In a consent order dated November 9, 2016, the Federal Court ordered the setting aside of a Cabinet order requiring a Chinese investor to divest control of a Canadian business for national security reasons.

The court also remitted the investment back to the Minister of Industry (now the Minister of Innovation, Science and Economic Development) to conduct a “fresh” national security review. The case relates to the acquisition by a Chinese developer of optical networking components, O-Net Communications Holdings Limited (O-Net), of control of ITF Technologies Inc. (ITF), formerly known as Avensys Inc., and its subsidiary, ITF Laboratories Inc. ITF is a Québec company specializing in fibre components, modules, lasers and amplifier systems.
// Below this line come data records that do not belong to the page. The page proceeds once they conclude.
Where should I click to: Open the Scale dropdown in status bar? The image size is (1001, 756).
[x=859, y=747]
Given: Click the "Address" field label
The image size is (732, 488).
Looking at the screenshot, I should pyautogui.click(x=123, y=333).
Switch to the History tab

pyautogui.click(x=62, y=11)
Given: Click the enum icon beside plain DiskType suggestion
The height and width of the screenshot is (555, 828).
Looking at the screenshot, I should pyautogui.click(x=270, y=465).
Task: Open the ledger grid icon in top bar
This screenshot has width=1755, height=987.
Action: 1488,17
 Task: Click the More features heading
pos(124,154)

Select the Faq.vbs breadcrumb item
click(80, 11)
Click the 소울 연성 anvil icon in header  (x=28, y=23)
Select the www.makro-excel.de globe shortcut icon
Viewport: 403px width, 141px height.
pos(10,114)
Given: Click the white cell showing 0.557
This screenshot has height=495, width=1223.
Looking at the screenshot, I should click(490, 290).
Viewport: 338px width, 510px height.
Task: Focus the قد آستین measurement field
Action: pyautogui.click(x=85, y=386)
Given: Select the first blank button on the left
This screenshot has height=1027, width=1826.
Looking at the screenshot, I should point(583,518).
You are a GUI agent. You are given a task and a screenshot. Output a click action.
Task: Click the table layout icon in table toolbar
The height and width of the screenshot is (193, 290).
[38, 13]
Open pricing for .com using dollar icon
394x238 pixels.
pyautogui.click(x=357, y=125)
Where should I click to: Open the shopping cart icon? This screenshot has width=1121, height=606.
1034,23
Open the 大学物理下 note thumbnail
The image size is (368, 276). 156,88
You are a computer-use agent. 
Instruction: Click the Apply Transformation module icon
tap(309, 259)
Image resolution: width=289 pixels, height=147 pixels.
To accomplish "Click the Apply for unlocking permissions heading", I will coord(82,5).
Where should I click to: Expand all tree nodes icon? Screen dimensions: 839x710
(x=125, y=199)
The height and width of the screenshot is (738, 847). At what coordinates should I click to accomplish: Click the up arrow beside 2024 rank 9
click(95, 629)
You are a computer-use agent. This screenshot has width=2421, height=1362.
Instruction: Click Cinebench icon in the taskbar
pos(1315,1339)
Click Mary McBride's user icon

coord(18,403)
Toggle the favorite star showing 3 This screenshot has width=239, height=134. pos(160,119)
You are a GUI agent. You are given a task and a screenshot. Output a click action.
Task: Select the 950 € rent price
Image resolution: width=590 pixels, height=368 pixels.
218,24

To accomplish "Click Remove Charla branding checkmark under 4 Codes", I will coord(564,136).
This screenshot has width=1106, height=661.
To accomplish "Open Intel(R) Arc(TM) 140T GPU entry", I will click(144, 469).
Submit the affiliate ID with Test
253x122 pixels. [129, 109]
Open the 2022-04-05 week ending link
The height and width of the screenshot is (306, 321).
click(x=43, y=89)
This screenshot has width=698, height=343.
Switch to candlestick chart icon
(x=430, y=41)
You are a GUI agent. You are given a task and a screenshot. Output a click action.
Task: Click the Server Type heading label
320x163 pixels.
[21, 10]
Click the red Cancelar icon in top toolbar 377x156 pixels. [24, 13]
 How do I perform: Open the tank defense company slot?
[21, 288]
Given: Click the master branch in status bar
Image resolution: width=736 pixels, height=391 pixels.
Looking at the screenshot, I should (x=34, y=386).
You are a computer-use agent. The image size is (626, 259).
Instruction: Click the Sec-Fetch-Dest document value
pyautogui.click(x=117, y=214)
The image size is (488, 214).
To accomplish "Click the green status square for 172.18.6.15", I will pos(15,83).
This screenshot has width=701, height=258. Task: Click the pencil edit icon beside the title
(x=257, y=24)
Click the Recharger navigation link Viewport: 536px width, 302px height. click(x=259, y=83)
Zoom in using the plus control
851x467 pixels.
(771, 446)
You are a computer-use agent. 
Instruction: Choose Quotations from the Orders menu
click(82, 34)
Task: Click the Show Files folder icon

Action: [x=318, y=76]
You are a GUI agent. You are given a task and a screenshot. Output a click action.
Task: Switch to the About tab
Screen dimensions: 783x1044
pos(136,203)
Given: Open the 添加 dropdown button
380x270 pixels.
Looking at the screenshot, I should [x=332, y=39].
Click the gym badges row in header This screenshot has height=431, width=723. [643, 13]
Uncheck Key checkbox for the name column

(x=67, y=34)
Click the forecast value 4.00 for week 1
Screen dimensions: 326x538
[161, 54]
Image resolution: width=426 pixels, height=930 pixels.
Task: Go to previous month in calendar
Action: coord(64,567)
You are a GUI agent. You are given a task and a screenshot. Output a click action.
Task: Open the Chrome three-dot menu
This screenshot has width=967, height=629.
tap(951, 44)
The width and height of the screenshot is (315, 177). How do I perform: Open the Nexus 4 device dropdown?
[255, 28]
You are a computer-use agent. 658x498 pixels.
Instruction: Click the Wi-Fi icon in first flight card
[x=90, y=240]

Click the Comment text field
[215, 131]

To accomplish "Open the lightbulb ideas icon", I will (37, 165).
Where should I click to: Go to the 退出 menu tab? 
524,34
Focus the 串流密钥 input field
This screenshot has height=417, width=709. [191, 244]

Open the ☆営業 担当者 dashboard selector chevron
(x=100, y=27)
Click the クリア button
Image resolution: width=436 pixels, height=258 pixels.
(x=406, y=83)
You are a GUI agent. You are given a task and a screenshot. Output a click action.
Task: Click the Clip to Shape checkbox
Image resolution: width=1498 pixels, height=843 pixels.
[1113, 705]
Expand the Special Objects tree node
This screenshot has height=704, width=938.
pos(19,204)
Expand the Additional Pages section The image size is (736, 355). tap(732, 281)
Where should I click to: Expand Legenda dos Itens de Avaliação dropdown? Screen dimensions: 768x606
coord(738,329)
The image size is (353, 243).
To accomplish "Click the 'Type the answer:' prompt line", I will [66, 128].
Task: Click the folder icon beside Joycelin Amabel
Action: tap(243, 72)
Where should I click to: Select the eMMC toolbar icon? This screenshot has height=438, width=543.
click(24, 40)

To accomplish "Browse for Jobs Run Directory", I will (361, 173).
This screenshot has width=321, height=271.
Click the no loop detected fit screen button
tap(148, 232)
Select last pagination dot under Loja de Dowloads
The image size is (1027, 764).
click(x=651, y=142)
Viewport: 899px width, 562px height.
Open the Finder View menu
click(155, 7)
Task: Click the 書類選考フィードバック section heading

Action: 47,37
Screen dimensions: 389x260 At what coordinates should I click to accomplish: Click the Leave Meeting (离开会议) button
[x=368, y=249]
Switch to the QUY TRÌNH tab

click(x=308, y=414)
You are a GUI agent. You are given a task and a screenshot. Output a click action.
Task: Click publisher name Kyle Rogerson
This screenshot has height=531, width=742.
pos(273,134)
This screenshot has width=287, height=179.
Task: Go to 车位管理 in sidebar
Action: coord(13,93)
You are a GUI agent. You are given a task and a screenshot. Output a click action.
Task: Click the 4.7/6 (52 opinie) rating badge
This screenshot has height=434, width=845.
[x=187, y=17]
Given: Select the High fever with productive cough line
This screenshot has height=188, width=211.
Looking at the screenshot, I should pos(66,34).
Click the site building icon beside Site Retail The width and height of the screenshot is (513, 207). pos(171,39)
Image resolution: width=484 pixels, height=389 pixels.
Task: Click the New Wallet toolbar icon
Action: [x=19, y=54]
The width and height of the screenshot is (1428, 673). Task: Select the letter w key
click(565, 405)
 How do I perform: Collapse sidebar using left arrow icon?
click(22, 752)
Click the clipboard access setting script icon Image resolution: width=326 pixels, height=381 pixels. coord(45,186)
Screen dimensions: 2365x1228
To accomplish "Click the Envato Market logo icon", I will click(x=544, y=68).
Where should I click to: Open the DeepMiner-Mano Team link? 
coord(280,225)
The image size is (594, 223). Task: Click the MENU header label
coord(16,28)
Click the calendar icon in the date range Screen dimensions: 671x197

This case represents the first time that a Cabinet decision on national security under the Investment Canada Act has been litigated. As we reported in our August 23, 2016 Insight on Foreign Investment Review, there have only been eight national security reviews since the introduction of a national security review process in 2009, with seven of these resulting in Cabinet orders and one investment being withdrawn.

O-Net’s application for judicial review emphasized the lack of procedural fairness in the national security review process, a criticism that has repeatedly been made by foreign investors and their representatives who say that there is often little disclosure of the Government’s concerns. The highest profile example of this was the rejection on national security grounds of Accelero Capital’s acquisition of Allstream’s national fibre-optic network for telecommunications three years ago under the previous government.

While the Government has not publicly stated why it has agreed to set aside the Cabinet order and undertake a “fresh review” in response to O-Net’s application, it is noteworthy that the Federal Court order on consent follows the Finance Minister’s comment in his Fall Economic Statement (delivered on November 1) that the Government will publish guidance on the national security review process before the end of 2016.


On July 9, 2015, the Cabinet required O-Net to divest its controlling interest in ITF which serves clients in a number of sectors, including defence and security.

According to O-Net’s court filings, O-Net had acquired control of ITF at a bankruptcy auction after no Canadian or North American investor offered to purchase the company. The Minister of Industry initiated a national security review because of concerns that the acquisition could be injurious to national security. The Minister then referred the investment to Cabinet for review, which ultimately rejected the acquisition and ordered O-Net to divest its interest in ITF.

On August 10, 2015, O-Net filed an application for judicial review of the Cabinet order seeking to have it quashed on several grounds. First, O-Net claimed that its rights to procedural fairness were breached, as the order was made without providing O-Net with any insight or basis for the national security concerns or an opportunity to respond to them. Second, O-Net claimed that the order was unreasonable, as Cabinet failed to take into account relevant considerations, including that:

  • ITF had been under non-Canadian control since 2005;
  • O-Net was a credible investor that could provide ITF with the support it needed to compete in the global marketplace;
  • The investment would not provide O-Net with access to any technologies or products to which it did not previously have access;
  • O-Net is publicly traded on the Hong Kong Stock Exchange and is subject to regulatory oversight;
  • The investment increased ITF’s revenue projections and gave ITF access to a global and diversified customer base;
  • The investment created almost 50 new engineering jobs with an approved pension plan and share grant options; and
  • The order would discourage investment foreign investment in Canada and would jeopardize ITF’s future success and the employment of its staff.

In its application for judicial review, O-Net also requested a complete record of all material and information that was before Cabinet, or should have been considered by Cabinet, with respect to the order. This request was denied on the basis that the “materials are confidences of the Queen’s Privy Council for Canada” and could not be disclosed.

On August 11, 2015, the Attorney General of Canada filed a Notice of Appearance demonstrating the Government’s intent to oppose O-Net’s application. It has taken more than a year for the Federal Court proceeding to end on consent.

Changes to foreign investment review thresholds

In its Fall Economic Statement, the Canadian Government indicated its intent not only to issue guidance on the national security review process but also to raise the review threshold for investments by foreigners in Canada to CA$1 billion in target enterprise value next year – two years ahead of schedule. The review threshold determines which foreign acquisitions of control of Canadian businesses are subject to (generally) pre-closing approval by the Minister of Innovation, Science and Economic Development or (for cultural businesses) the Minister of Canadian Heritage under the Investment Canada Act’s “net benefit to Canada” test.

In addition, as a result of the Canada-European Union Comprehensive Economic and Trade Agreement, the review threshold for investors from the European Union—and from other countries, such as the US, Mexico and Korea, through most-favoured-national (MFN) requirements in trade agreements—will rise to CA$1.5 billion in target enterprise value. The precise timing for implementation of this increase in the review threshold is not clear at this point.